MyGengo is now Gengo - robert_mygengo
http://mygengo.com

======
robert_mygengo
My full blog post:

Today we have some great news.

It’s been more than three years since we started our company—just a couple of
friends in an apartment. There are now over 40 of us, in Japan, the USA,
Germany, the UK and China.

We offer translation into 24 languages. Several million words are translated
every month. We have over 5,000 truly tested translators in all timezones. 95
percent of jobs began in less than 28 minutes after the order was placed. And
99.996 percent of jobs are successfully approved by our customers, who number
in the thousands.

We’re proud to now provide both a simple translation tool for individuals, as
well as a platform and API for others to build a multi-language web. Among our
customers who go global by using our API are international apparel companies,
car manufacturers, a vast number of E-commerce websites, CMS solutions,
localization solutions, well-known tech blogs and many more.

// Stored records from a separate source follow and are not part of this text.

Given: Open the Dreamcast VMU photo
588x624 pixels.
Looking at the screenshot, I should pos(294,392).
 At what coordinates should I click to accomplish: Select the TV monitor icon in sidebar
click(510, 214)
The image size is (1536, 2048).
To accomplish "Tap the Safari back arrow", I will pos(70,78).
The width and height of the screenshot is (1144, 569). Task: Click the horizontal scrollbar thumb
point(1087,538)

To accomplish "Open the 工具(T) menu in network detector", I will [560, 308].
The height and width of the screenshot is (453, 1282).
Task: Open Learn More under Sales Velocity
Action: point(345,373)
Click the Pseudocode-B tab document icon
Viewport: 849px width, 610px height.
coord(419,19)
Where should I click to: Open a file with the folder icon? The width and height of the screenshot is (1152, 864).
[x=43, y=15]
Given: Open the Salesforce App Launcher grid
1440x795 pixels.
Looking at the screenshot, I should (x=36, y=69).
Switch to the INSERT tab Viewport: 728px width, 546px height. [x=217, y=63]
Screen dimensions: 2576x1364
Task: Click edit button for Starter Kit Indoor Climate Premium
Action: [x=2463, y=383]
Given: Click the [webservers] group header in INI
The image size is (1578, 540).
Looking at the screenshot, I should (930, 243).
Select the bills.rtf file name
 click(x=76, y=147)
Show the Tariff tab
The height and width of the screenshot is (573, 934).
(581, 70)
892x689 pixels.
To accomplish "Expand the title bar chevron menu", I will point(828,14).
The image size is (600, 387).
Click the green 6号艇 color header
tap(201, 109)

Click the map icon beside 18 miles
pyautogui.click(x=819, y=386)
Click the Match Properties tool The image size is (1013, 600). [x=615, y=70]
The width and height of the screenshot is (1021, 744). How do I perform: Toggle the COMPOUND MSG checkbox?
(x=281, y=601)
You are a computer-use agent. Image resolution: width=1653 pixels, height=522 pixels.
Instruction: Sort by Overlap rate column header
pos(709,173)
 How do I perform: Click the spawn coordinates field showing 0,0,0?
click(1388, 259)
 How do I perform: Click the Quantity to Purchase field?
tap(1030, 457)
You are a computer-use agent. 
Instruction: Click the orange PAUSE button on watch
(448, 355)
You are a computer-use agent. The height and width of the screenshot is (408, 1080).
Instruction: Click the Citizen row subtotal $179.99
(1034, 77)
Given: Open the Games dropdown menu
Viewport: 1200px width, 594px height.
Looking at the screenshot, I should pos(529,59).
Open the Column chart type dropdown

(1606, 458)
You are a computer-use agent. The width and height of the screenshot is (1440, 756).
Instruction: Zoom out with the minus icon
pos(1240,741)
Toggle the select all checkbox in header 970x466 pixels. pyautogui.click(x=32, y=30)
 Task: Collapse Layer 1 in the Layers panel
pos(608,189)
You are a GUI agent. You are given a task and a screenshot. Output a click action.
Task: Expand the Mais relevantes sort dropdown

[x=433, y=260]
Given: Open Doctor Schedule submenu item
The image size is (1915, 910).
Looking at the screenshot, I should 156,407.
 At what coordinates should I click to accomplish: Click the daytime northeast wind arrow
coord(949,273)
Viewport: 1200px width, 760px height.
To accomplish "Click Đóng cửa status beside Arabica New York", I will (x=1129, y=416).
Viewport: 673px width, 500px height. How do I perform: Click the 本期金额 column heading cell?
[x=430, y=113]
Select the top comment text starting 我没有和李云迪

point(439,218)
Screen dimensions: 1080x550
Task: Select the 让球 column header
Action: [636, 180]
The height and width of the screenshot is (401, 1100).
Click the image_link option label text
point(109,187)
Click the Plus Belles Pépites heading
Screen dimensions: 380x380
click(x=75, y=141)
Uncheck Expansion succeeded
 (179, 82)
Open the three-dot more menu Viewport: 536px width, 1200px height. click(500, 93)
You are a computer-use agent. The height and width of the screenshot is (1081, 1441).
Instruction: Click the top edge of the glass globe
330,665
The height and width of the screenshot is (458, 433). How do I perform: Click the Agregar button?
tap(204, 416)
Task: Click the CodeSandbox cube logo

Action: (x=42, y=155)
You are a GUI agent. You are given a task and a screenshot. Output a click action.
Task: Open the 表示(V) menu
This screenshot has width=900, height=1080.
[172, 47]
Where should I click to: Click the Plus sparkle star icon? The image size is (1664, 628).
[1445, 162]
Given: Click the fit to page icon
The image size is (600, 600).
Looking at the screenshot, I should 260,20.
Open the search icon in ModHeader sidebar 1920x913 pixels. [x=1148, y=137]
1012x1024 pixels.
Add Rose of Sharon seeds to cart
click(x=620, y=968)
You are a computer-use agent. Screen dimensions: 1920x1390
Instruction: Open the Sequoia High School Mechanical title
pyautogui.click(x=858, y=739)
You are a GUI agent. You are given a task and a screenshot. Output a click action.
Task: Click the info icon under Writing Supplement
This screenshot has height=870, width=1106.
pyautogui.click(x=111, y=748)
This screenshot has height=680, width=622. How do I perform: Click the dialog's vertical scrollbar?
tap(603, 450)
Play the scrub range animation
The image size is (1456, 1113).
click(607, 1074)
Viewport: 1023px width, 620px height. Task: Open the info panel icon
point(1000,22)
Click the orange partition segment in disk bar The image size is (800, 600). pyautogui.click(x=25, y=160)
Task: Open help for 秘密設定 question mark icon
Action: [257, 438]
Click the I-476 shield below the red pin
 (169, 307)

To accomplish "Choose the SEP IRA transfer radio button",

In addition, we’ve seen a number of new companies built from the ground up on
our API.

So now, back to the news. As you might know, the name myGengo was based on the
Japanese word "Gengo" 言語 (with a hard "g") which means "language.” We added
“my” to make the language more personal.

But today we simply become “Gengo.”

It’s shorter, handier and easier to remember. It represents the simplicity and
power that we want to offer to all our users.

Gengo reflects the global aspirations and perspective of our users. And if you
like to think of a future where cross-language communication is simple (we
do!), it’s now a verb.

So Gengo your blog to Japanese. Gengo an email to Spanish. Just Gengo it!

Have fun,

Robert Laing & Matthew Romaine Founders, Gengo

P.S. Oh, and we also made some changes to our website. Hope you like them.
Over the next few months you’ll see even more improvements. Don’t forget to
check out what’s going on right now on Facebook, where we are celebrating the
name change :)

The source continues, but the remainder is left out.